WHAT IS NEEDED | Please state what kind of map the proof says u is.

Proof. For every $\infty $-category $\operatorname{\mathcal{C}}$, we obtain a commutative diagram of Kan complexes

4.23
\begin{equation} \label{diagram:categorical-pushout-lemma2} \begin{gathered} \xymatrix@R =50pt@C=50pt{ \operatorname{Fun}(A,\operatorname{\mathcal{C}})^{\simeq } & \operatorname{Fun}(B,\operatorname{\mathcal{C}})^{\simeq } \ar [l]_{u} \\ \operatorname{Fun}(C,\operatorname{\mathcal{C}})^{\simeq } \ar [u] & \operatorname{Fun}(D,\operatorname{\mathcal{C}})^{\simeq }, \ar [l] \ar [u] } \end{gathered} \end{equation}

where $u$ is a Kan fibration (Corollary 4.4.5.4). It follows that the diagram (4.23) is a homotopy pullback square if and only if the induced map

\[ \theta : \operatorname{Fun}(D, \operatorname{\mathcal{C}})^{\simeq } \rightarrow \operatorname{Fun}(C,\operatorname{\mathcal{C}})^{\simeq } \times _{ \operatorname{Fun}(A,\operatorname{\mathcal{C}})^{\simeq }} \operatorname{Fun}(B,\operatorname{\mathcal{C}})^{\simeq } \]

is a weak homotopy equivalence (Example 3.4.1.5). By virtue of Corollary 4.4.4.6, we can identify $\theta $ with the map $\operatorname{Fun}(D, \operatorname{\mathcal{C}})^{\simeq } \rightarrow \operatorname{Fun}( B \coprod _{A} C, \operatorname{\mathcal{C}})^{\simeq }$ given by precomposition with $\rho $. It follows that the diagram (4.22) is a categorical pushout square if and only if, for every $\infty $-category $\operatorname{\mathcal{C}}$, the induced map $\operatorname{Fun}(D, \operatorname{\mathcal{C}})^{\simeq } \rightarrow \operatorname{Fun}( C \coprod _{A} B, \operatorname{\mathcal{C}})^{\simeq }$ is a homotopy equivalence of Kan complexes. By virtue of Proposition 4.5.2.8, this is equivalent to the requirement that $\rho $ is a categorical equivalence. $\square$

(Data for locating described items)
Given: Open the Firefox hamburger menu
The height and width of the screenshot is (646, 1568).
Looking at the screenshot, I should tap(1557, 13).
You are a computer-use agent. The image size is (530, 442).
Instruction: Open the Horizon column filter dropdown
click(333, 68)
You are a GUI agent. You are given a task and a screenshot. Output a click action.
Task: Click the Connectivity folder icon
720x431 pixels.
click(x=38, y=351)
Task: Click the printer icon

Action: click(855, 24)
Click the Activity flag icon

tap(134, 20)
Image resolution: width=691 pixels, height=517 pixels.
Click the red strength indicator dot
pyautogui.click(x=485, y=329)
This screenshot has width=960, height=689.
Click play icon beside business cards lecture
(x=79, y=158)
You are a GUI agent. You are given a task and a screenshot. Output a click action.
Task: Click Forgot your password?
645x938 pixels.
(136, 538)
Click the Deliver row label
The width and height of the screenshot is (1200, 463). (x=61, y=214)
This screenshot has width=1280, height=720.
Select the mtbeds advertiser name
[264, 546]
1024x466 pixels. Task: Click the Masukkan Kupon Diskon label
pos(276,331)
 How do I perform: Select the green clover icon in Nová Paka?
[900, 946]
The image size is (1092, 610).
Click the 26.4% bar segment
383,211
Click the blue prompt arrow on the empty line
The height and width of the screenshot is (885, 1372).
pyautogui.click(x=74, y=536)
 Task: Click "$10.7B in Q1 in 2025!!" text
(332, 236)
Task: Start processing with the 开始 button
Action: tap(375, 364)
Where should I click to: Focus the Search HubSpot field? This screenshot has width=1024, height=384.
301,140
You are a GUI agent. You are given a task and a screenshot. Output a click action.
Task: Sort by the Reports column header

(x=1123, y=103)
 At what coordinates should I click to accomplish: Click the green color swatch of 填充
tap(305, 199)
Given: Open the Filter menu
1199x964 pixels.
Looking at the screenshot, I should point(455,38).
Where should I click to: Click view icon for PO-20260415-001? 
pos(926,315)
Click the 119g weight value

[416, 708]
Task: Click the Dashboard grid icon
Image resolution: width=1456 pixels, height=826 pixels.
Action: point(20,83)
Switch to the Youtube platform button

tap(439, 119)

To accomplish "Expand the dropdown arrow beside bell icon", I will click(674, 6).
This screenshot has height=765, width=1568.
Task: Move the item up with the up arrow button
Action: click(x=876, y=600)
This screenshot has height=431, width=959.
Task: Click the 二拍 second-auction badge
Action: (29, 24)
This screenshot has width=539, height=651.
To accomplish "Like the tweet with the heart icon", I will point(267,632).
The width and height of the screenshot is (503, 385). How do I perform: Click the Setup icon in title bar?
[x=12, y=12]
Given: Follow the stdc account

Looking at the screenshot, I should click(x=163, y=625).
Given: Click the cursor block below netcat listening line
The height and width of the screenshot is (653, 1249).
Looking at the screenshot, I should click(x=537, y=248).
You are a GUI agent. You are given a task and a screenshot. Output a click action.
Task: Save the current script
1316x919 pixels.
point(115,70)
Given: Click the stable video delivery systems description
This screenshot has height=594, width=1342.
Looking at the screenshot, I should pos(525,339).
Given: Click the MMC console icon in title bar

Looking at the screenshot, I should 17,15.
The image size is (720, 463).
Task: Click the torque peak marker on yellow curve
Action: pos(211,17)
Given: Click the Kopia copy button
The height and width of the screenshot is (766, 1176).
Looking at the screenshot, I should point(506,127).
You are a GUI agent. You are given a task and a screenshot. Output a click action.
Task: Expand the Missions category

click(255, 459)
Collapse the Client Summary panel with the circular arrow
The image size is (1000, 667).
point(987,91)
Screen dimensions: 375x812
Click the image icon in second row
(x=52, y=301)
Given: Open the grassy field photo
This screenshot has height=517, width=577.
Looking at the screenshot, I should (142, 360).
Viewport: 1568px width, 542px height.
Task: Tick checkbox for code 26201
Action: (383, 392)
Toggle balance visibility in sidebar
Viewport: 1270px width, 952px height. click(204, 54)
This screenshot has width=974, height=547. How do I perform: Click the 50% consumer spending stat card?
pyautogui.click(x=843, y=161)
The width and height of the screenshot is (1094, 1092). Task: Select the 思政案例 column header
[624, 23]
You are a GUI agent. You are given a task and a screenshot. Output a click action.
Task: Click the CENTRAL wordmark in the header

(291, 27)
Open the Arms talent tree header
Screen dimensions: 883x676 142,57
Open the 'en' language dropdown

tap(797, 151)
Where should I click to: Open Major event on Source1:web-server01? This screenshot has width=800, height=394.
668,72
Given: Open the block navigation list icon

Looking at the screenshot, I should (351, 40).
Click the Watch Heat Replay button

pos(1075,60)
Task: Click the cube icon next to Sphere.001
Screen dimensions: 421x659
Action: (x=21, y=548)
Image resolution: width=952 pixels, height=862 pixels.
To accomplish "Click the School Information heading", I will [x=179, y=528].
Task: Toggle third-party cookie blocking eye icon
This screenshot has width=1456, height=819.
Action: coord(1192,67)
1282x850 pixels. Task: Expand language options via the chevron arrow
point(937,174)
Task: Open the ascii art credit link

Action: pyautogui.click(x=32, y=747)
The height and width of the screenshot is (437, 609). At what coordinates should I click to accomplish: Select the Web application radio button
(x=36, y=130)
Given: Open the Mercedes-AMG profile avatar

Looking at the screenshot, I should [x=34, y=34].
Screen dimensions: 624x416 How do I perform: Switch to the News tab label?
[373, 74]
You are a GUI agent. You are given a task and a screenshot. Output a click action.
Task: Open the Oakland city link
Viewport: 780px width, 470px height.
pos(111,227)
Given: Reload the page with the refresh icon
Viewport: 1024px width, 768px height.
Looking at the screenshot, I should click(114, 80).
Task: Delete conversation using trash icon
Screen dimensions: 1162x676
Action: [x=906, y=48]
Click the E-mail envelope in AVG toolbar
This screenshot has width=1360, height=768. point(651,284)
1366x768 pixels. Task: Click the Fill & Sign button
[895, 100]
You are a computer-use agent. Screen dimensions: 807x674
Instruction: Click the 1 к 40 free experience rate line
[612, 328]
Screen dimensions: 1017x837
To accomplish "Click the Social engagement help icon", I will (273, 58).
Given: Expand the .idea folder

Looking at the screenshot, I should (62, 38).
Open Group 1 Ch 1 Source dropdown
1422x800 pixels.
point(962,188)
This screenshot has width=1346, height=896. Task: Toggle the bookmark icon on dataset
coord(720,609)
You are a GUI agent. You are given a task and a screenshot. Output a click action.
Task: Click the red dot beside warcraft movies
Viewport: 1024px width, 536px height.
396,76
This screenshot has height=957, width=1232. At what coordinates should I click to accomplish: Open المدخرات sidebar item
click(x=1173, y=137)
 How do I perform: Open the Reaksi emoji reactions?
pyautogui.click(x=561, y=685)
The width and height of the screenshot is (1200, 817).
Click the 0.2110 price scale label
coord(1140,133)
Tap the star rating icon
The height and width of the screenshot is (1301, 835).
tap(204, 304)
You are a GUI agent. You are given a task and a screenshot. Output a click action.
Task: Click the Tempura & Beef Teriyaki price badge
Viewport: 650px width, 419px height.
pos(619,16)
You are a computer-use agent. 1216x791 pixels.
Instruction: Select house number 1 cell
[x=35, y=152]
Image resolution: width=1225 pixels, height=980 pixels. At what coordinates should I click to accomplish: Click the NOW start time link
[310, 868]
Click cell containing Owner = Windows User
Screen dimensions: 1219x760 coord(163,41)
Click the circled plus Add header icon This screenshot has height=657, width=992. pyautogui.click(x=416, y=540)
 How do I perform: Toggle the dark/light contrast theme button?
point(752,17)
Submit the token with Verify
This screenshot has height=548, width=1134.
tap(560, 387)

OUTPUT OF THE EXERCISE | A Kan fibration.